Numerous genetic variants were identified associated with ARDS outcome. Morrell (7) found that genetic variation in MAP3K1 associated with ventilator-free days in ARDS, while Wei (8) showed that the missense genetic variant in LRRC16A/CARMIL1 improved survival by attenuating platelet count decline in ARDS patients. However, as a heterogeneous disease with multiple and interactive pathogenic processes, the effect of genetics contributing differently (7-11), meanwhile, the racial and ethnic differences in mortality also exist (12,13). More than five categories of genes were found to associate with ARDS outcome: genes influencing immune regulation, genes influencing endothelial barrier function, genes influencing respiratory epithelial function, genes influencing coagulation, genes influencing injury and oxidative stress and so forth. Then a few genetic risk factors have been discovered by large-scale genotyping approaches, from in vivo or in vitro models of lung injury, which highlight the importance of identifying genetic biomarkers of ARDS outcome to further improve stratification. The mutational landscape and variability at single nucleotide polymorphisms (SNP) with ARDS outcome in Chinese is unknown, not to mention their associations. By whole-exome sequencing association study, our goal was to explore the associations between genetic variants and ARDS outcome.

We present the following article in accordance with the MDAR reporting checklist (available at http://dx.doi.org/10.21037/atm-20-5728).

Methods

Setting

This was an investigator-initiated, single-center, prospective observational trial that was conducted in the intensive care unit of a tertiary care teaching hospital.

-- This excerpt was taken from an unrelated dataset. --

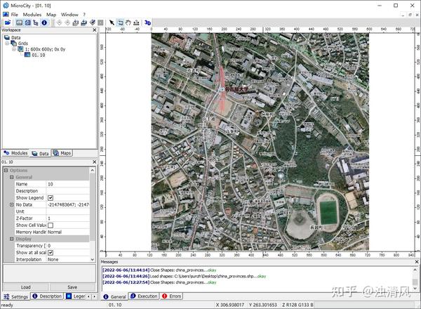This screenshot has width=421, height=309.
Task: Open the 3D view from toolbar
Action: 147,22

The study protocol was approved by the Ethics Committee (Approval Number: 2015ZDSYLL014.0) of Zhongda Hospital, School of Medicine, Southeast University, and written informed consent was obtained from each patient or their next of kin. The study was conducted in accordance with the Declaration of Helsinki (as revised in 2013).

Patients

Adult ARDS (according to Berlin definition) patients were enrolled in the trial. The diagnostic criteria included: (I) within one week of a known clinical insult or new or worsening respiratory symptoms; (II) chest imaging showing that bilateral opacities-not fully explained by effusions, lobar/lung collapse, or nodules; (III) respiratory failure not fully explained by cardiac failure or fluid overload; and (IV) arterial partial pressure of oxygen/fraction of inspiration oxygen (PaO₂/FiO₂ ratio, P/F ratio) less than or equal to 300 mmHg.

Data collection

Baseline-recorded data included demographic characteristics, comorbidities, and the origin and etiology of ARDS were collected by trained investigators. Severity of illness was assessed with the Acute Physiology and Chronic Health Evaluation (APACHE) II score within 24 hours on enrollment. Sequential Organ Failure Assessment (SOFA) and Murray lung injury score within 24 hours on enrollment were also calculated.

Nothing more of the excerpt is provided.